■ Document text ■
○ ○ ○
Stones can be treated with shock wave lithotripsy, ureteroscopic lithotripsy, tube (PCNL) and occasionally open or laparoscopic surgery. Basic metabolic evaluation consists of urine analysis and electrolytes especially checking for hypercalcemia.

Full metabolic work-up is usually reserved for repeat stone formers using 24 hour urine testing.

Kidney stone treatment depends on the size and type of stone as well as whether infection is present. Stones 4 mm and smaller in about 90 percent of cases; those 5–7 mm do so in 50 percent of cases; and those larger than 7 mm rarely pass without a surgical procedure.

Medications

Medications called alpha blockers have been shown to increase the spontaneous passage of kidney stones, especially smaller stones in the lower ureter near the bladder.
○ ○ ○
■ Activity A ■
In the kidney stone text, for which patients is a full metabolic work-up usually reserved?
■ Activity B ■
Pick up the kidney stone text after its final sentence and carry it forward.
The data that come after the text play no part in this work.
○ ○ ○
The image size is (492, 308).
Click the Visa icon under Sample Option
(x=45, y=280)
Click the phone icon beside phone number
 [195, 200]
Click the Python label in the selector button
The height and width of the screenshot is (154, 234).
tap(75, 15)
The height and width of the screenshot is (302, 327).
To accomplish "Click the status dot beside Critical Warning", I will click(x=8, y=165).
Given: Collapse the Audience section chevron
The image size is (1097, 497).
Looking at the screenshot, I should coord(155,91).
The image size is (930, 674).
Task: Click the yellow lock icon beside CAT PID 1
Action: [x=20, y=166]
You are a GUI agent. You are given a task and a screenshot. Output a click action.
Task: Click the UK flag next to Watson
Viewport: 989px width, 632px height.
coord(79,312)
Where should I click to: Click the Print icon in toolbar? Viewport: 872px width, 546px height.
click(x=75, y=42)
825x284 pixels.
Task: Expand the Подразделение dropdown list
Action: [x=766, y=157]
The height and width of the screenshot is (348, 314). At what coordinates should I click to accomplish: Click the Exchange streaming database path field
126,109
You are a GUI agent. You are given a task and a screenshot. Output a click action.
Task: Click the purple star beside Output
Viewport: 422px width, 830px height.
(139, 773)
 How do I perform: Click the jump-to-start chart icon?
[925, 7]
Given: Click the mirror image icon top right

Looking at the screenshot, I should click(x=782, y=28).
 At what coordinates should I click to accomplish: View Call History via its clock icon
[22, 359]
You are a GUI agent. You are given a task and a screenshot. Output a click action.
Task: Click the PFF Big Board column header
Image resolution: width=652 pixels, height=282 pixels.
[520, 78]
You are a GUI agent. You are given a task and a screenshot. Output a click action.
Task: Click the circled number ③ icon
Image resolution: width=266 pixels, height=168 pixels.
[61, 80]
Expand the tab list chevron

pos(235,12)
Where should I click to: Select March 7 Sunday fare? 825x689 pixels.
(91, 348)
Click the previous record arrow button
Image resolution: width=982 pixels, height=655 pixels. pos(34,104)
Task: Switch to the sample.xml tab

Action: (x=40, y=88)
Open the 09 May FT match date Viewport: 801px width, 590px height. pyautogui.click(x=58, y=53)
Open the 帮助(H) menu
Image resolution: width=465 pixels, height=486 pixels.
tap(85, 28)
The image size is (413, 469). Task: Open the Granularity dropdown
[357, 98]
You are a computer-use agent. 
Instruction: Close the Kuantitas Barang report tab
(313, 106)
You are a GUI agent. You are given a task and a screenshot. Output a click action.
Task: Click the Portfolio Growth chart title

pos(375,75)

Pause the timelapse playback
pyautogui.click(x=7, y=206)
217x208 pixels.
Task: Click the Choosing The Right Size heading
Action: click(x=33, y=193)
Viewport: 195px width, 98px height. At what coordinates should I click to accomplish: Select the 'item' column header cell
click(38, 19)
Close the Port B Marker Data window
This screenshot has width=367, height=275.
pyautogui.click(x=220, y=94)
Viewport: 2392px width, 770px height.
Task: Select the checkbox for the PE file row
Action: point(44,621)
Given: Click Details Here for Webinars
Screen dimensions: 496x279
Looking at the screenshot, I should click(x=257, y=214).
○ ○ ○
■ Response A ■
Repeat stone formers.

■ Response B ■
These medications have the ability to relax the ureter. This relaxation serves to improve spontaneous stone passage rates by about 30 percent. Some of the alpha blocker medications include tamsulosin (Flomax), alfuzosin (Uroxatral), terazosin (Hytrin), and doxazosin (Cardura). If you are trying to pass a stone often the patient is instructed to strain their urine to collect the stone.

ESWL – ExtraCorpeal Shockwave Lithotripsy

Extracorpeal Shock wave lithotripsy (ESWL) is used to treat stones in the kidney.

Xray or ultrasound is used to find the stone, then shock waves are used to breakdown the stone. The smaller pieces of the stones pass out in the urine over the course of a few weeks. ESWL does not work well on hard stones made of cystine, calcium oxalate and calcium phosphate or when stones are large. Patients can go home the same day and resume normal activities in two to three days. Risks and side effects are blood in the urine, passing stone parts, infection, or abscess, or hematoma around the kidney.

Ureteroscopy (URS)

Ureteroscopy (URS) is used to treat stones in the kidney and ureter using a camera and a laser to blast the stones.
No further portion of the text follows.